Directions for this task =>
Arrange the entries from the start through the line containing "Screen dimensions: 884x950 53,259" as a two-column CSV with columns named instruction and reply, one row per entry. Put each entry's text under instruction and its answer under reply, with every field in quotation marks and line breaks turned into spaces.
-*-
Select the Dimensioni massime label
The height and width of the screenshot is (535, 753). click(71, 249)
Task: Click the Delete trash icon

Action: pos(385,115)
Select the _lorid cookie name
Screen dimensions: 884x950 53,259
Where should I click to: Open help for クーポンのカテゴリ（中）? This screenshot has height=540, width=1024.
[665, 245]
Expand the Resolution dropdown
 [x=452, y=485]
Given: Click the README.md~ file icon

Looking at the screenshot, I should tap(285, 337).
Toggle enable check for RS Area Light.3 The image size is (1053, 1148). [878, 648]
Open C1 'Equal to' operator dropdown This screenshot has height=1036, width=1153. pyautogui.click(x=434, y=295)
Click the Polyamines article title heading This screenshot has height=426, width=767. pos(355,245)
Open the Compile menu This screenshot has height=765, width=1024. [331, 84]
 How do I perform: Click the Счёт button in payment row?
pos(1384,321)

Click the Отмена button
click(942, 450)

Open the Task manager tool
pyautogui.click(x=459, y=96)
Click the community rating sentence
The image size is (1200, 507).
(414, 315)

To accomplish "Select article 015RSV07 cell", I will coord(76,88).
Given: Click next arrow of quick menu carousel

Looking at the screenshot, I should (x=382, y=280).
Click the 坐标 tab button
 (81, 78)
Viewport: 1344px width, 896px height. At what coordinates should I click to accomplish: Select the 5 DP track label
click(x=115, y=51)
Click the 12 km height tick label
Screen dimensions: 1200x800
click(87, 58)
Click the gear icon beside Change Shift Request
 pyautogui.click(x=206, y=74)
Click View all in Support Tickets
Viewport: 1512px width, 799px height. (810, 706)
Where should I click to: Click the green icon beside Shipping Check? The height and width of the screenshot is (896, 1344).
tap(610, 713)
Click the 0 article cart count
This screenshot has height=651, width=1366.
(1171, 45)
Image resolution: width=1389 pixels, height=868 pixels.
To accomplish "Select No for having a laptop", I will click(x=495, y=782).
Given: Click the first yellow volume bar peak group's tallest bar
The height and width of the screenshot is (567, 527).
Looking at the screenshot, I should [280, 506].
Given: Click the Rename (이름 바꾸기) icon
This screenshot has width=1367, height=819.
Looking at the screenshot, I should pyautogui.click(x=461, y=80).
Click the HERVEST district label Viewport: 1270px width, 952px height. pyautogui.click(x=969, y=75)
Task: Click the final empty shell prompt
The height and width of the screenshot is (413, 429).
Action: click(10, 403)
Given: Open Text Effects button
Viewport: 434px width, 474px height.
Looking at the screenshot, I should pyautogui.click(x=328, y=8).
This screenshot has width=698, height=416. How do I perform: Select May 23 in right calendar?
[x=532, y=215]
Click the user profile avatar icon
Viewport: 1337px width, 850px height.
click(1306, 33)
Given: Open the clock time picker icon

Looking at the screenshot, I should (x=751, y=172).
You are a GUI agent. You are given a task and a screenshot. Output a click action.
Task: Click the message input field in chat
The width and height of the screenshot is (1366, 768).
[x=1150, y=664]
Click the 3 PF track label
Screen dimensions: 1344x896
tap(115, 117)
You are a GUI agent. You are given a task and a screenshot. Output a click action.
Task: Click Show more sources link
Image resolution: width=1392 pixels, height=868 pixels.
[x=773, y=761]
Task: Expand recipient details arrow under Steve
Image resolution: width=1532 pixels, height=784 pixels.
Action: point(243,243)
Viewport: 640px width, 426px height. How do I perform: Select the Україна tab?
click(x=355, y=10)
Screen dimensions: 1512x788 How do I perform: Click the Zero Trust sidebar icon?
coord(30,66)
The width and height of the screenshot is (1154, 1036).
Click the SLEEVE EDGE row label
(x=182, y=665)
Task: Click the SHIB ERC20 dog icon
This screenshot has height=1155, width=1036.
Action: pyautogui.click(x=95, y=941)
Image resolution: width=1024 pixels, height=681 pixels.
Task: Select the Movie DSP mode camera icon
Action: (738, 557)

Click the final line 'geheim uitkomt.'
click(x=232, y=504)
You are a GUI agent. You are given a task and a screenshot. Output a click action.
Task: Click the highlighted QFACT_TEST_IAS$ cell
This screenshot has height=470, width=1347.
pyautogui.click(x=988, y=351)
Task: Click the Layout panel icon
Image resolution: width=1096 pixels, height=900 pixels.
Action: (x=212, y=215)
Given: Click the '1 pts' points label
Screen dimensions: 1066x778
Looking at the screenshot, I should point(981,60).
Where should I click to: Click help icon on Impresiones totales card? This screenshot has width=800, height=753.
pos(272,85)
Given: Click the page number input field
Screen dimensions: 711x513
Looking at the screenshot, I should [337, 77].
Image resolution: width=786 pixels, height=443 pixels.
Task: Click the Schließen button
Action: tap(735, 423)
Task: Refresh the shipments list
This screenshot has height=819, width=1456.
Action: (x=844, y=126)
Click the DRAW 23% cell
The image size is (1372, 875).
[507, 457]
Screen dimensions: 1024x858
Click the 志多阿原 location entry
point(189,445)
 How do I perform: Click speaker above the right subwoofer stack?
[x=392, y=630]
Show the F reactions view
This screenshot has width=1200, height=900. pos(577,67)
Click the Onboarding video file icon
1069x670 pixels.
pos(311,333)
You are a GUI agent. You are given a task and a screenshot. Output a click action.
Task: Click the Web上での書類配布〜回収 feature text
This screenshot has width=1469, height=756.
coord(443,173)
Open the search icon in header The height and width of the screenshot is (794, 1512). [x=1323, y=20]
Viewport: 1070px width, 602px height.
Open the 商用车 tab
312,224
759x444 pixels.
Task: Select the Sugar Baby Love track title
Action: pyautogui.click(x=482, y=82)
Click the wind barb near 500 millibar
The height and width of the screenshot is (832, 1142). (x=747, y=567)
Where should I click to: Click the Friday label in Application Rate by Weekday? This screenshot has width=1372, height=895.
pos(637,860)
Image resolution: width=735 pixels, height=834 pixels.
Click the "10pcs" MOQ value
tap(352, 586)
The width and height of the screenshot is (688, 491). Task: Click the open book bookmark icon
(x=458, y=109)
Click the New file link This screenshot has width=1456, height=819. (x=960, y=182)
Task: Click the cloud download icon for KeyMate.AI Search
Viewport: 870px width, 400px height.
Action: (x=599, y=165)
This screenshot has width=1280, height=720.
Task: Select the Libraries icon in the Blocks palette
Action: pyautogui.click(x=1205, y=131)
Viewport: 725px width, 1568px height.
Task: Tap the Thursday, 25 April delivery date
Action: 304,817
-*-
Written response =>
instruction,reply
"Select the Dimensioni massime label","The height and width of the screenshot is (535, 753). click(71, 249)"
"Task: Click the Delete trash icon","Action: pos(385,115)"
"Select the _lorid cookie name","Screen dimensions: 884x950 53,259"